What the Heat's inconsistency says about Erik Spoelstra

6/11/13 in NBA   |   droth   |   127 respect

After the 2011 NBA Finals loss to the Mavericks, many fans, including myself, were wondering who this Spoelstra fella was anyway and why Pat Riley couldn't just hop on the bench for a couple years, get LeBron a few rings, and re-retire from coaching.  People said that a monkey could take the Heat to the Finals and Spoelstra was just Pat Riley's puppet.

Jun 9, 2013; Miami, FL, USA;  Miami Heat head coach Erik Spoelstra reacts during the second quarter of game two of the 2013 NBA Finals against the San Antonio Spurs at the American Airlines Arena. Mandatory Credit: Derick E. Hingle-USA TODAY SportsFast forward a couple of years, and the consensus is that Spoelstra is a very good coach.  When your team wins a championship and then pulls off 27 in a row the following season, that can happen.  I am now firmly in the "Spoelsta is a good coach" camp but I still don't know if he's elite.

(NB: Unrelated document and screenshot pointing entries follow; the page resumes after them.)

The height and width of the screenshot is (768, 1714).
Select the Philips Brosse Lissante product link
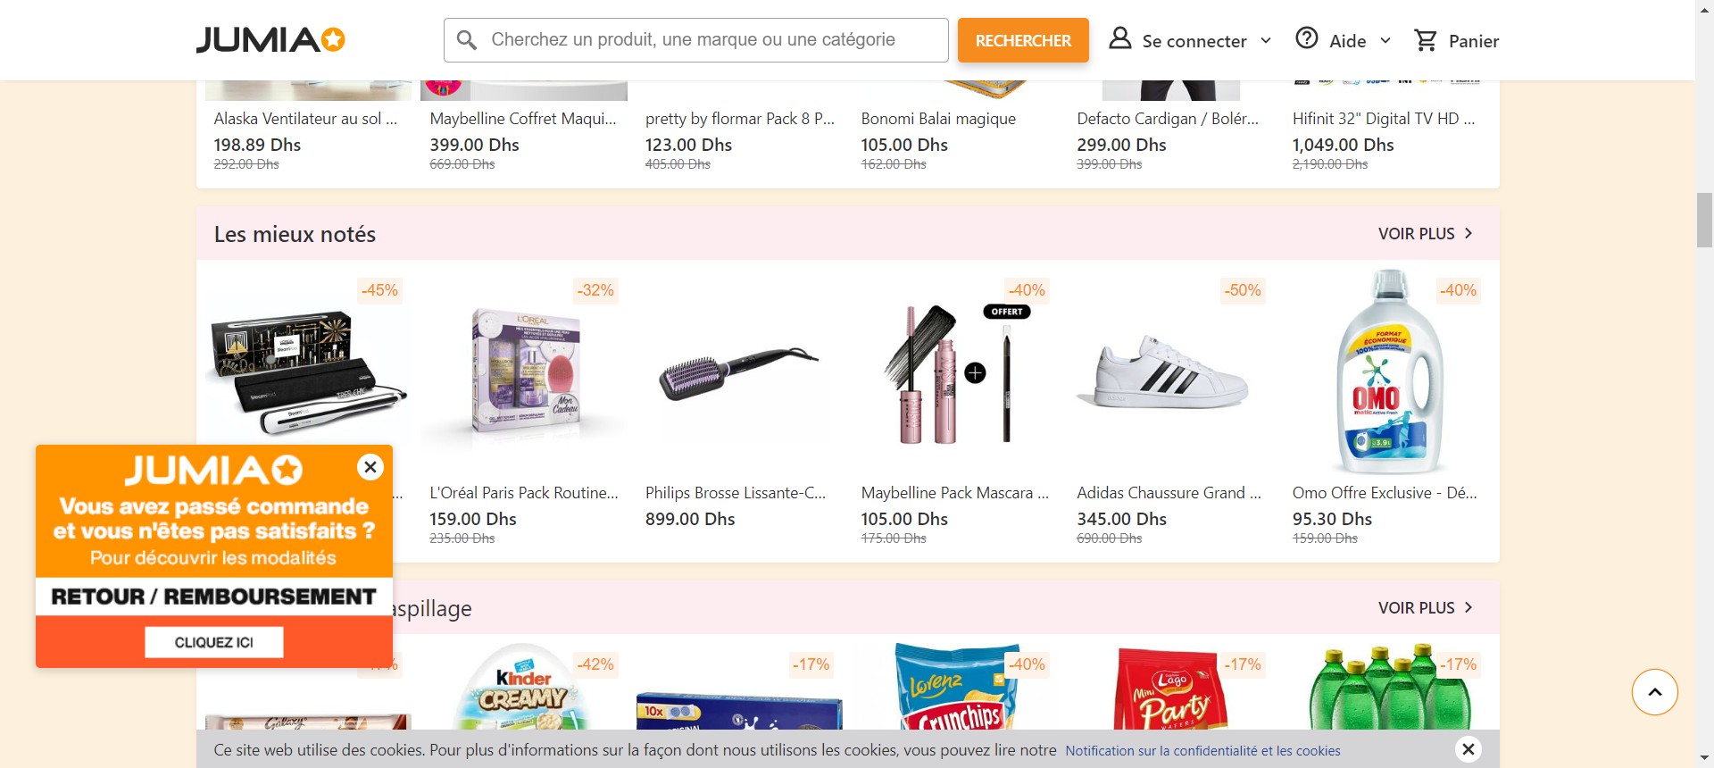[x=736, y=493]
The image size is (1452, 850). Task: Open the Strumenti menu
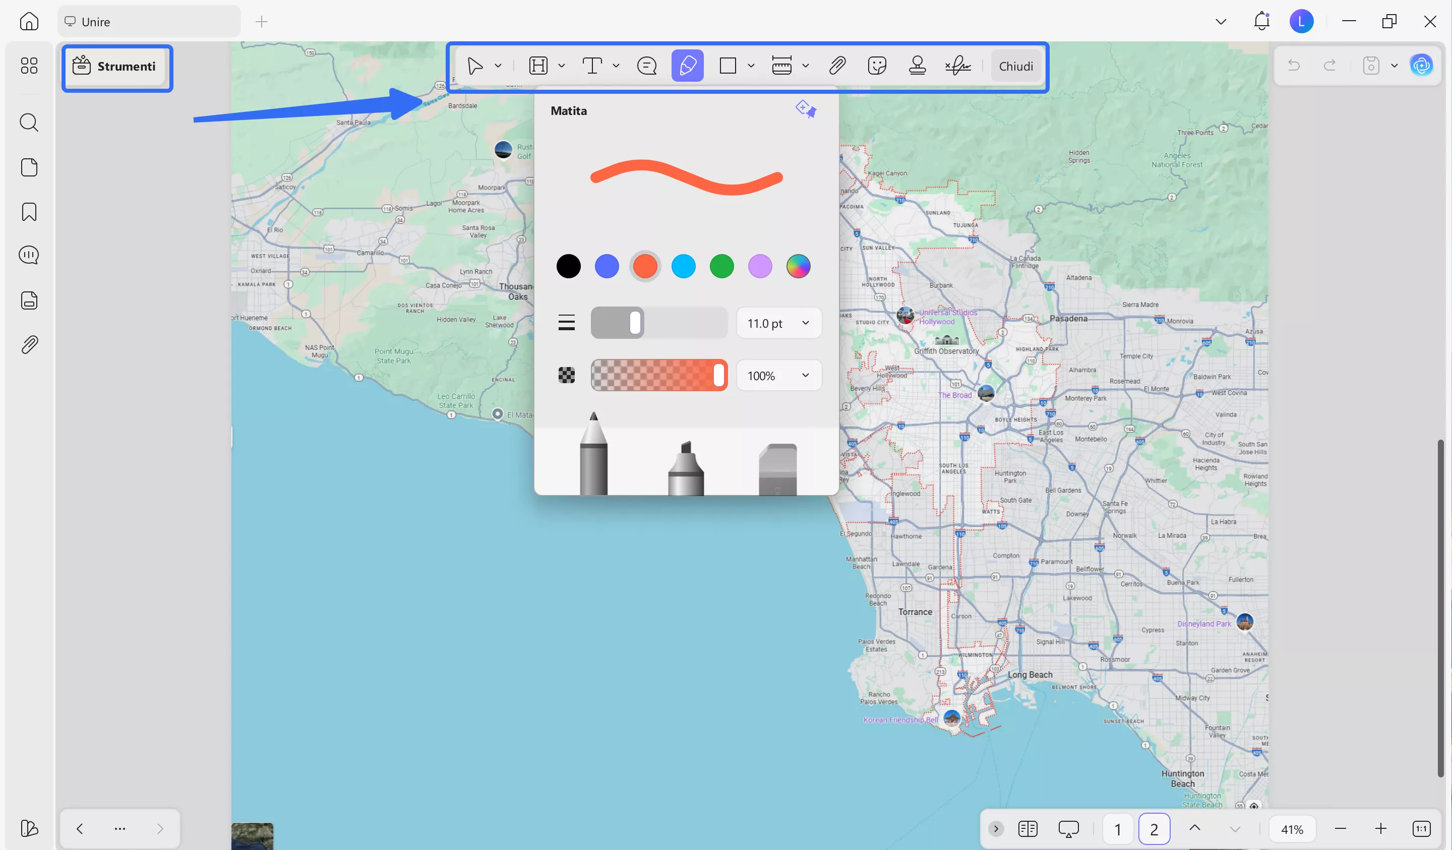point(117,66)
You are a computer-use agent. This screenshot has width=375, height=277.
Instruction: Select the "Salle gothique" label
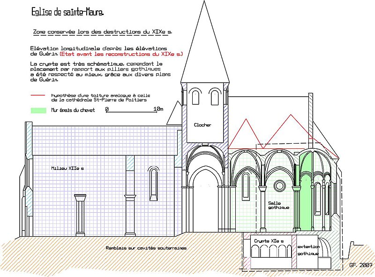[278, 205]
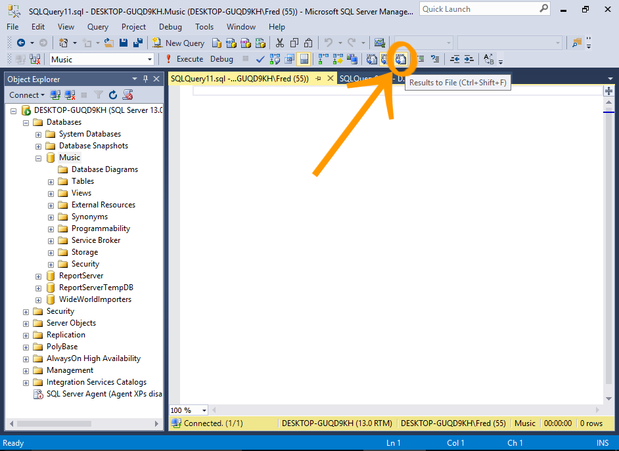The width and height of the screenshot is (619, 451).
Task: Click the Activity Monitor toolbar icon
Action: click(379, 43)
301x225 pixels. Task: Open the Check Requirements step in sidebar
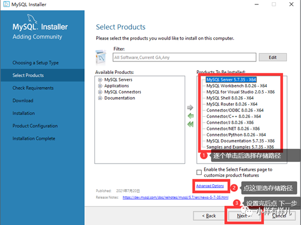(x=33, y=88)
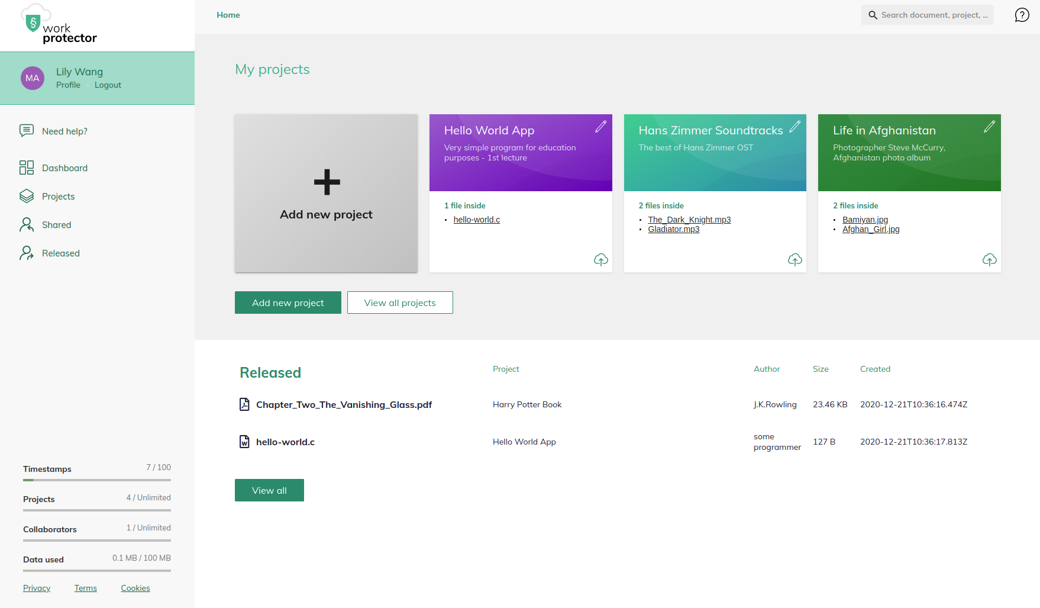The image size is (1040, 608).
Task: Click the Logout link
Action: coord(108,85)
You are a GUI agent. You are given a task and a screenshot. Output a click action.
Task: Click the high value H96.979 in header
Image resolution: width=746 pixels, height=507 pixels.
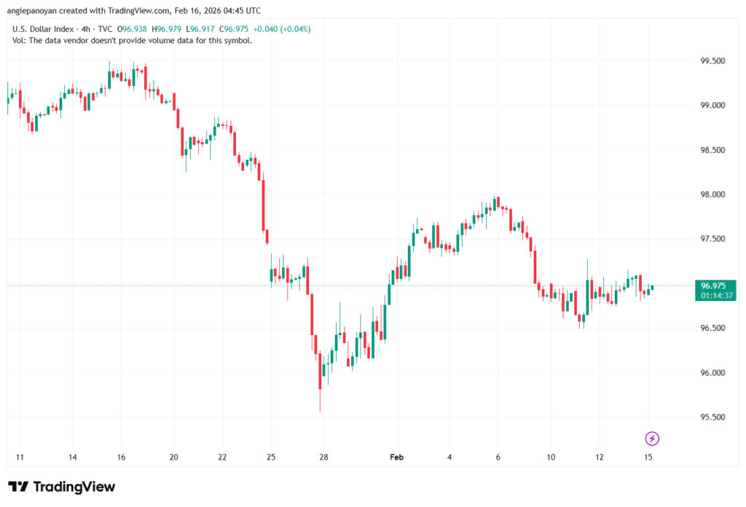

All we know is what we see on the floor, which has been confusing.  We see incredible body movement from Heat players and creativity that few other coaches match.  Just in the last game, the decision to run low Chalmers-James pick and rolls was a sign of very good coaching.

But we also see the so-called "on and off switch" that causes the Heat to come out flat at times.  This, and a few other issues, are indicative of not-so-good coaching.

Not every coach is Gregg Popovich, but the juxtaposition of this series underlines Spoelstra's weaknesses.  I don't think he has control over the emotions of this team and I don't even blame him for it.  Pat Riley put together a team of three superstars all at once and there are only a hand full of coaches in history that would be able to meld such a collection and into a truly cohesive unit.

But by now, three years in, the fact that you can tell when the Heat are on just by looking at the intensity level of a few key players is worrisome.  LeBron is the best player in the world and I am an unapologetic fan of his, but it is unacceptable for your star player to fluctuate emotionally so much.  I am not saying he needs to score more or pass more.  He needs to focus more.  And that's part of Spoelstra's job.

And Dwyane Wade, who Spoelstra has been coaching for an additional two seasons, is the team's true wild card.  His varying production is a weakness for the team--a weakness that the coach must surely recognize.  Wade has even stated publicly that he doesn't know what he can give quarter to quarter.  

In retrospect, Spoelstra should have been managing Wade's minutes more carefully for the last season or two, like Pop does, and now it seems to be too late to jerk his playing time around.  When a star is ailing and can only be productive in bursts, the coach needs to use that to his advantage and control those bursts, not passively fall victim to them.


I get that the Heat are an emotional team and when their emotions are working for them it leads to incredible dominance, but the coach's responsibility to establish a consistently high level of play, regardless of who's hyped on a given evening.

After Sunday's game, Spoelstra talked about how that emotional volatility can be frustrating to him in December and January when the Heat don't play hard in certain games.  Obviously this is true for all teams, but the great leaders in the NBA actively work to nip it in the bud.  Do you think Pop would allow his team to give inconsistent effort, even if it were in the middle of December?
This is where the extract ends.